This work belongs to the thematic series of Spatio-temporal omics algorithms.
Figure: A. The spatio-temporal omics data processing flow. B. The EAGS method flow.
Download this GitHub repository, and extract the contents into a folder.
We provide a demo data data/demo.h5ad
that generated by ScDesign3. The high-resolved transcriptomics data that we used
can be downloaded from Zenodo (Mouse Olfactory Bulb: olfactory_bulb_correction_gmm.h5ad, Mouse Brain: SS200000141TL_B5_rawdata.h5ad, https://zenodo.org/record/7906815).
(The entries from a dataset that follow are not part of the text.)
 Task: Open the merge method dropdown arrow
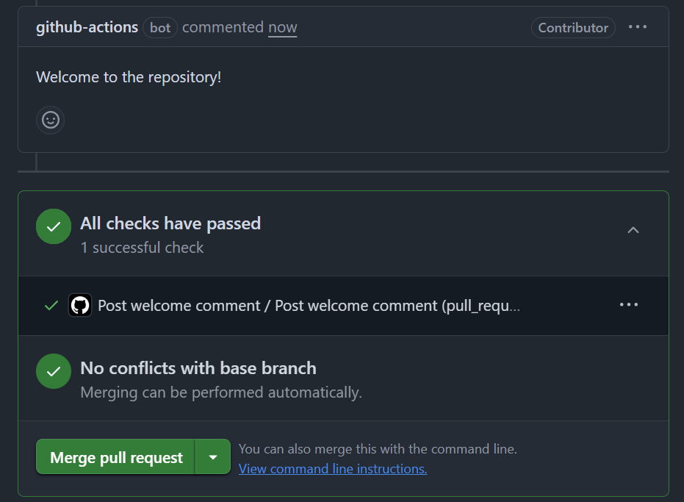pos(213,457)
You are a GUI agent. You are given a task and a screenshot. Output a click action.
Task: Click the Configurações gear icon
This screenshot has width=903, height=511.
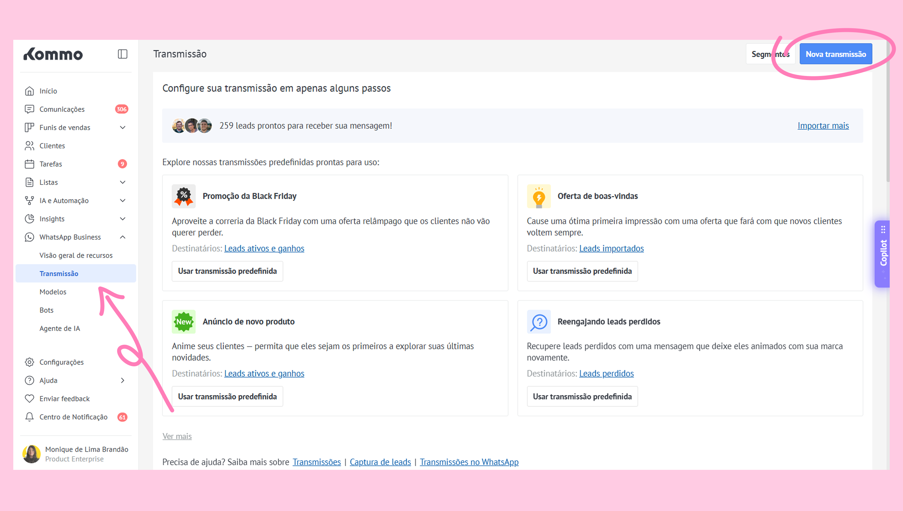click(29, 362)
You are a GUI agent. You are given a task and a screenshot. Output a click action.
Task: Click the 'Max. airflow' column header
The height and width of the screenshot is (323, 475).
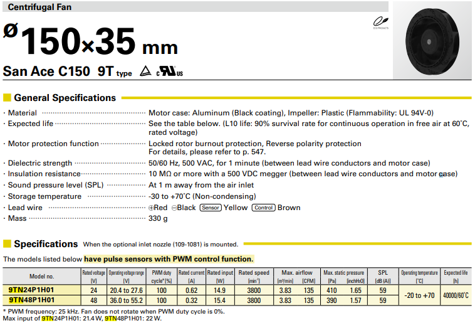[x=296, y=273]
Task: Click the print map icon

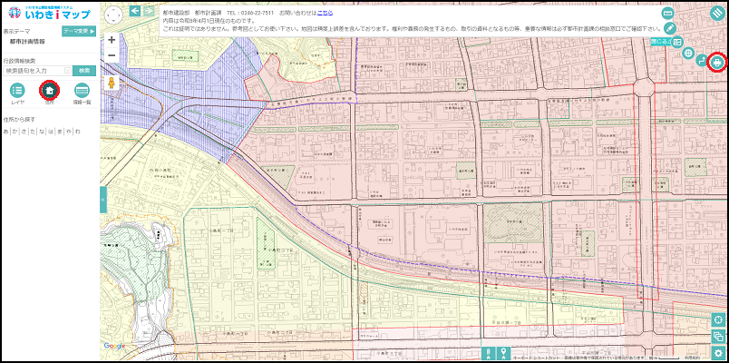Action: pyautogui.click(x=716, y=62)
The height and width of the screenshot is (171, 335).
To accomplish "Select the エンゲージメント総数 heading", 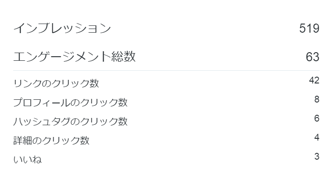I will tap(74, 57).
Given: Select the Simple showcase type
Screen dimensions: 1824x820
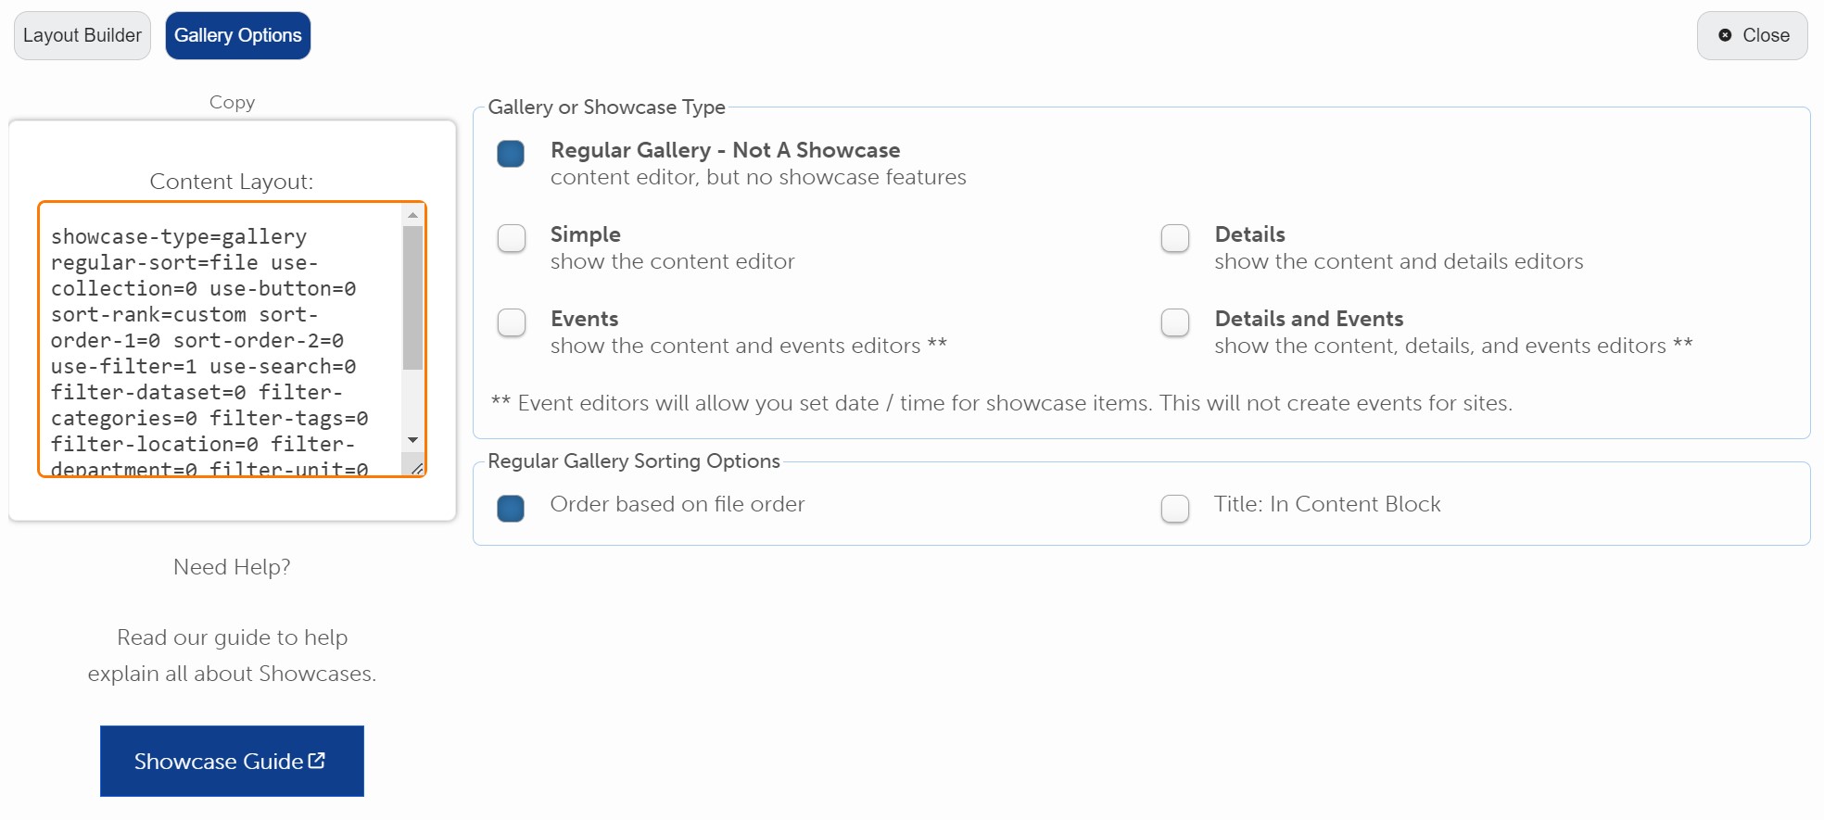Looking at the screenshot, I should (x=512, y=238).
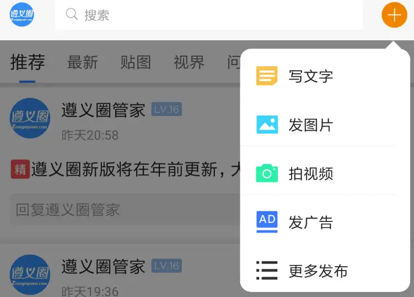Tap the green camera icon for 拍视频
Image resolution: width=414 pixels, height=297 pixels.
pos(267,173)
### Python enviroment constructed by Conda
conda create -n EAGS python=3.8
conda activate EAGS
pip install -r requirements.txt
cd ./EAGS-main
# EAGS
python EAGS.py
--input data/demo.h5ad
--output data/demo_EAGS_smoothing.h5ad
--smooth_threshold 90
--a 1
--b 0
--n_comps 50
--n_neighbors 10
--normalize_zscore False
EAGS can also be performed directly without some parameter setting as:
# EAGS
cd ./EAGS-main
python EAGS.py
--input data/demo.h5ad
--output data/demo_EAGS_smoothing.h5ad
# Conda Terminal
pip install EAGS
# python Console
from EAGS import *
import scanpy as sc
adata = sc.read_h5ad('data/demo.h5ad')
result = gaussian_smooth_adaptively(adata = adata)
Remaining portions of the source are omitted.